LISTED RECORDS Block Start
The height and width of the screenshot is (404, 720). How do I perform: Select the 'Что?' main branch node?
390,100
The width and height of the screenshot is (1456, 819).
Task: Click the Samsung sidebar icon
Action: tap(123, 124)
LISTED RECORDS Block End
§ **WHAT IS REQUIRED**:
Return each entry without altering a single word.

§ **RESULT**:
The height and width of the screenshot is (404, 720). How do I perform: Select the 'Что?' main branch node?
390,100
The width and height of the screenshot is (1456, 819).
Task: Click the Samsung sidebar icon
Action: tap(123, 124)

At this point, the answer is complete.